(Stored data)
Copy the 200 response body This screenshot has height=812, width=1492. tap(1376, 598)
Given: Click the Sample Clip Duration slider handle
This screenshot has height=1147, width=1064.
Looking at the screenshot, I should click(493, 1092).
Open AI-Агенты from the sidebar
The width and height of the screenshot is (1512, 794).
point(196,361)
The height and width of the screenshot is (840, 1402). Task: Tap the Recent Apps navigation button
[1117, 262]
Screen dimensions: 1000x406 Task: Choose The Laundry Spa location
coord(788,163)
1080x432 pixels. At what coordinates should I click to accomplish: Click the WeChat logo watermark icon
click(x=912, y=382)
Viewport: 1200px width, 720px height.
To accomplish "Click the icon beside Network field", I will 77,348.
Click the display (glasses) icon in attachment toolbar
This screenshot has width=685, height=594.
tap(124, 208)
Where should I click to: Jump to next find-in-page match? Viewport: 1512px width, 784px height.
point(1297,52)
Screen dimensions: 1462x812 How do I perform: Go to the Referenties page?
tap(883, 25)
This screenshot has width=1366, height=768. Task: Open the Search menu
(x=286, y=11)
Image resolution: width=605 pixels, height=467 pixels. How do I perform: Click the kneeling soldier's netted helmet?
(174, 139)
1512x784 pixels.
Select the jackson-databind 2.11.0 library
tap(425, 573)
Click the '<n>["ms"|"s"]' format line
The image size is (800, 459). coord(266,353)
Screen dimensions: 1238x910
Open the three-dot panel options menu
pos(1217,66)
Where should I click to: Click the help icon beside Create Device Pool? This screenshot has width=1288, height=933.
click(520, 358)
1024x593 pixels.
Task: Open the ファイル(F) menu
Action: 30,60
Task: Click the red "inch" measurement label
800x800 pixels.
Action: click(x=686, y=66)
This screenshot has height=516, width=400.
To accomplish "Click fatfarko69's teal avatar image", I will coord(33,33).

### WHAT IS BEING ASKED
The answer should be exactly the lines from the one that contains "Task: Click the" through the end of the entries, both ends included, and nothing besides.

### OUTPUT
Task: Click the red "inch" measurement label
800x800 pixels.
Action: click(x=686, y=66)
This screenshot has height=516, width=400.
To accomplish "Click fatfarko69's teal avatar image", I will coord(33,33).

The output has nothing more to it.